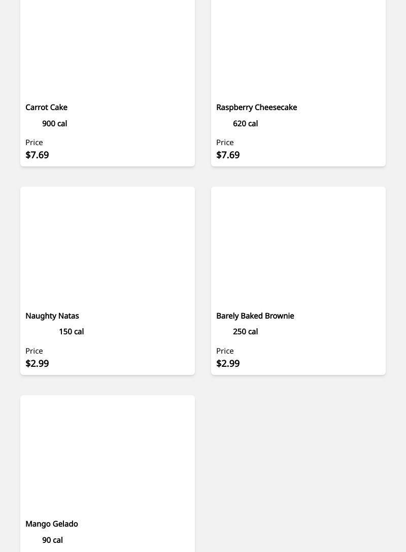Viewport: 406px width, 552px height.
Task: Open the Carrot Cake item title
Action: click(x=46, y=108)
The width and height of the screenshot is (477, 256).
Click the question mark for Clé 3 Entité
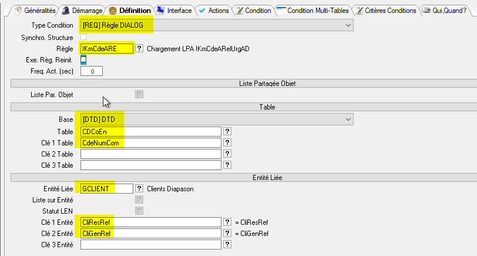coord(227,244)
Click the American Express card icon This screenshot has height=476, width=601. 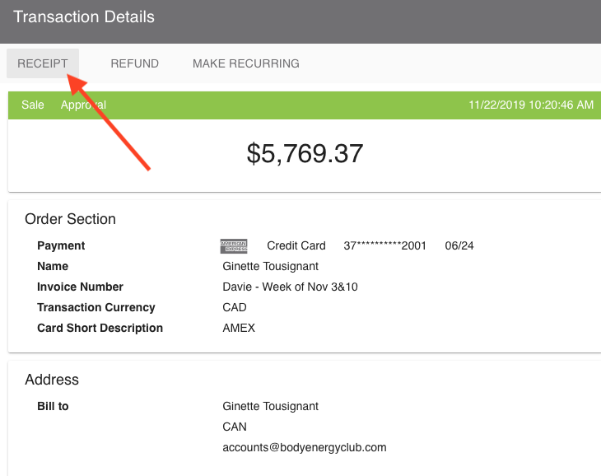[x=234, y=246]
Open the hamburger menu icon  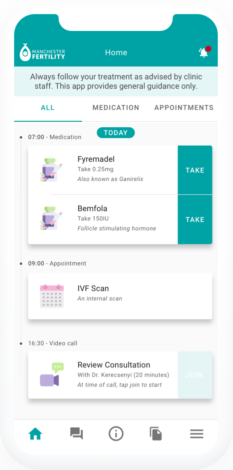pos(197,434)
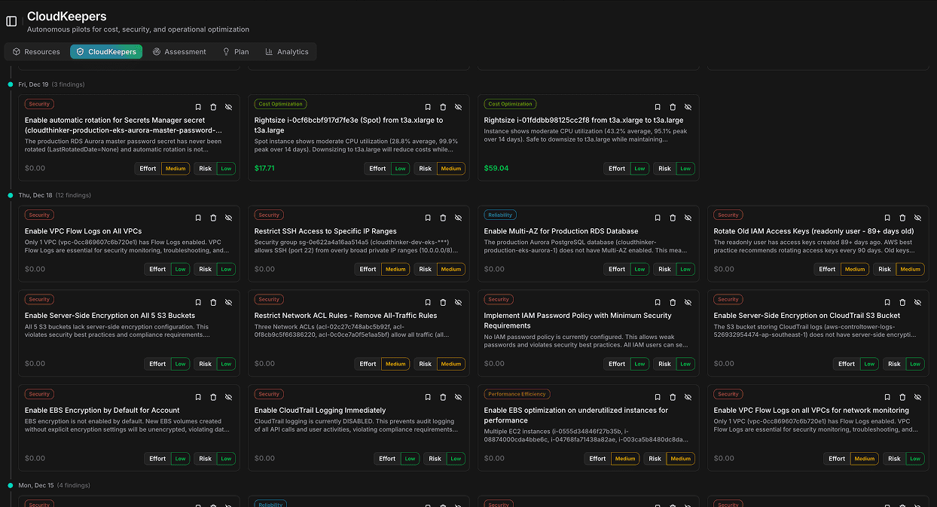
Task: Click the Low effort badge on VPC Flow Logs card
Action: coord(180,269)
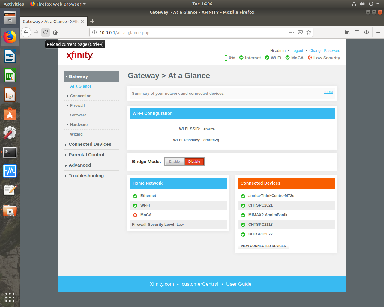Expand the Connected Devices sidebar section

90,144
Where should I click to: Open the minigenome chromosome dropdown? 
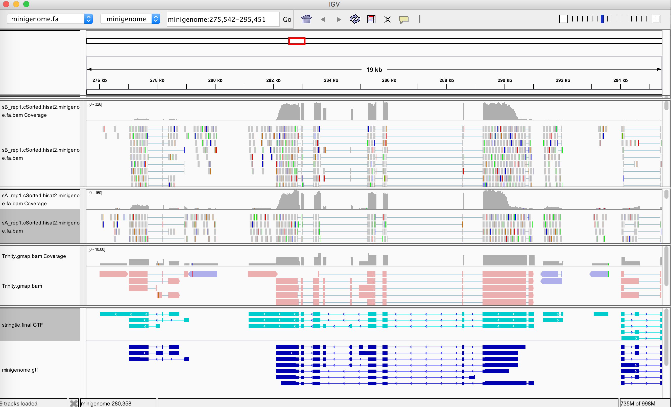[x=130, y=19]
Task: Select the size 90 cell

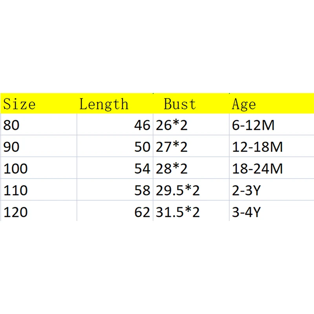Action: tap(12, 147)
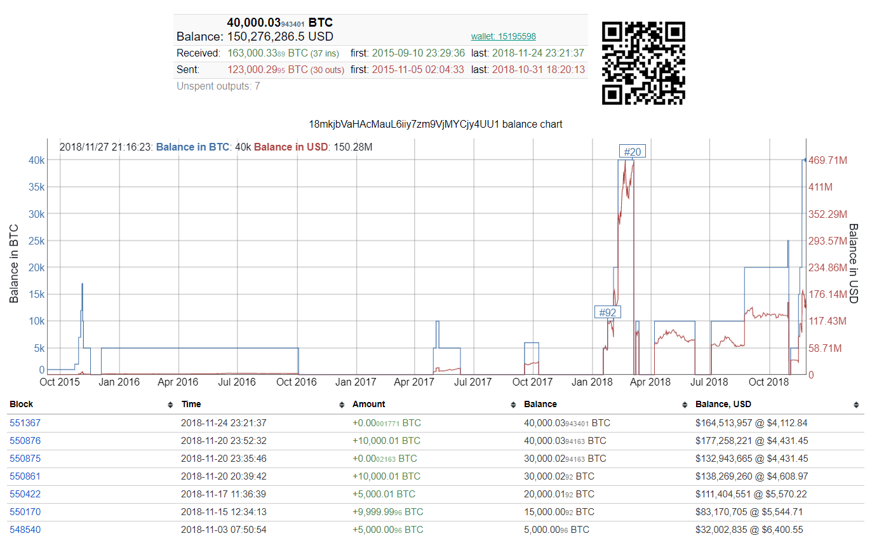Open block 550170 link
This screenshot has height=538, width=872.
[x=25, y=512]
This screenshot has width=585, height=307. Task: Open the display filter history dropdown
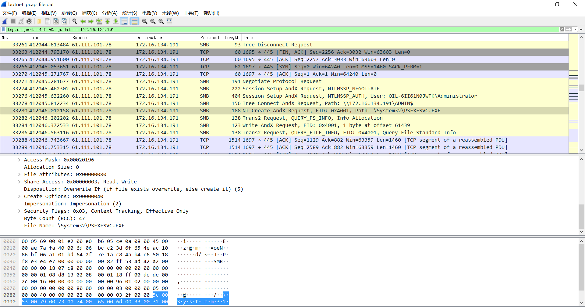click(x=576, y=30)
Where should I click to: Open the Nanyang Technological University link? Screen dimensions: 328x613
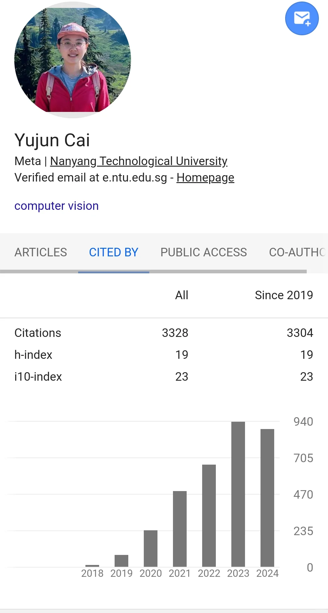pyautogui.click(x=139, y=161)
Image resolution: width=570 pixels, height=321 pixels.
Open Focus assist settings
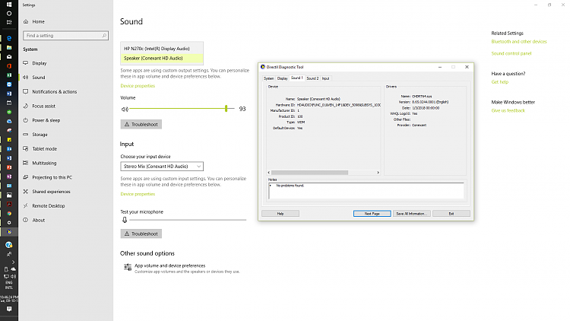pos(43,106)
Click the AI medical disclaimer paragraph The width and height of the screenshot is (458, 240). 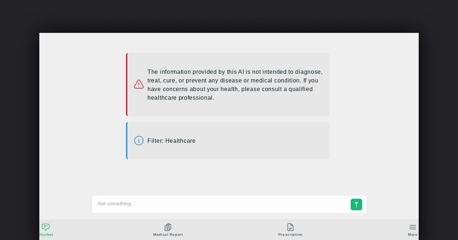[235, 84]
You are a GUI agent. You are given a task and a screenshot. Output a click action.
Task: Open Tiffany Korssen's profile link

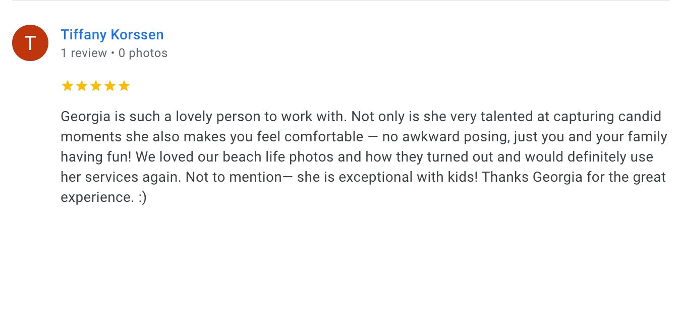[112, 35]
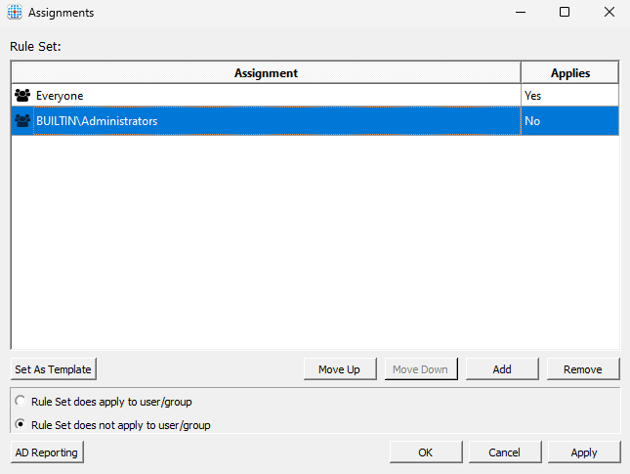Viewport: 630px width, 474px height.
Task: Remove the selected assignment
Action: (583, 369)
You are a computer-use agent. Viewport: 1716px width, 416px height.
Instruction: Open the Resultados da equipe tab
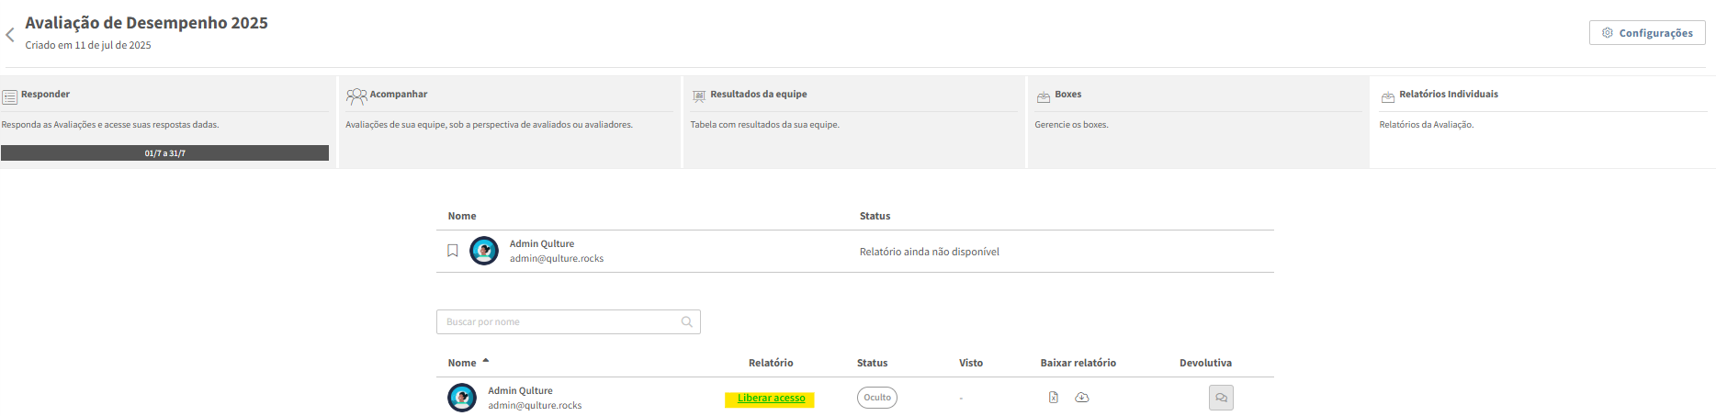[x=758, y=95]
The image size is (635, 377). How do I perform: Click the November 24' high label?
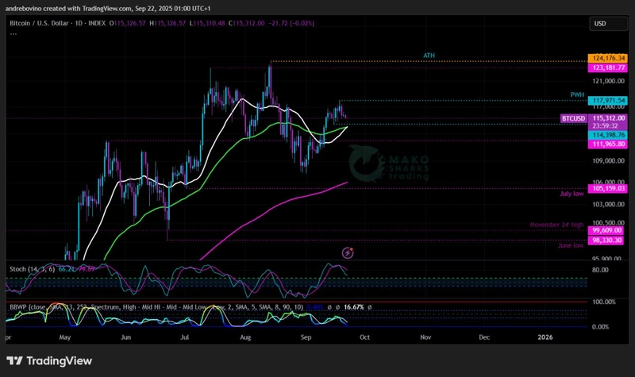[x=556, y=225]
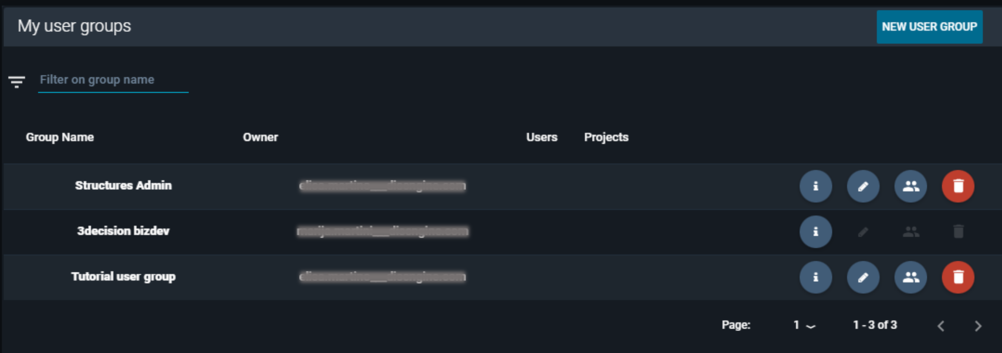Open the filter options icon
This screenshot has width=1002, height=353.
(17, 81)
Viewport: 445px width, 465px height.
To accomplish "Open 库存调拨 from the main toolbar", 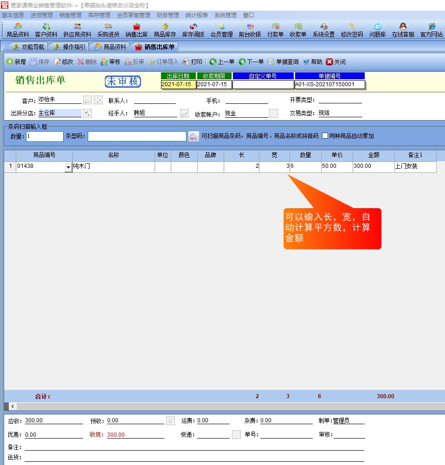I will (193, 30).
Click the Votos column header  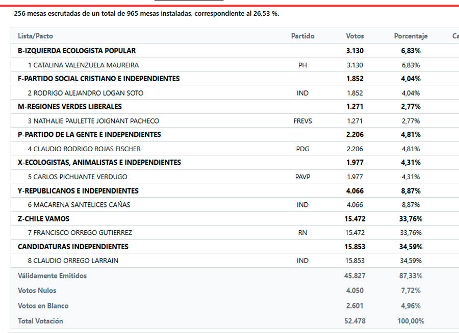pos(355,36)
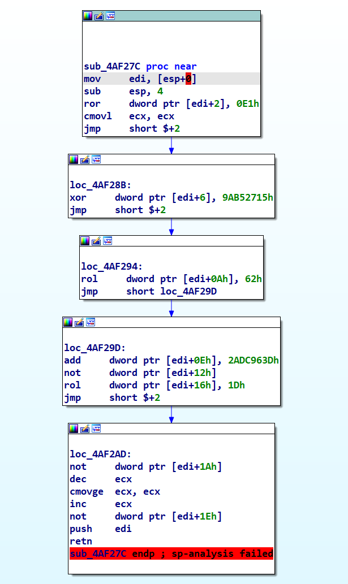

» Your goal:
Where a line of the listing holds the string "agent", copy that line.

» Answer box:
You are a GUI agent. You are given a task and a screenshot. Output a click action.
You are a computer-use agent. Viewport: 1716px width, 416px height.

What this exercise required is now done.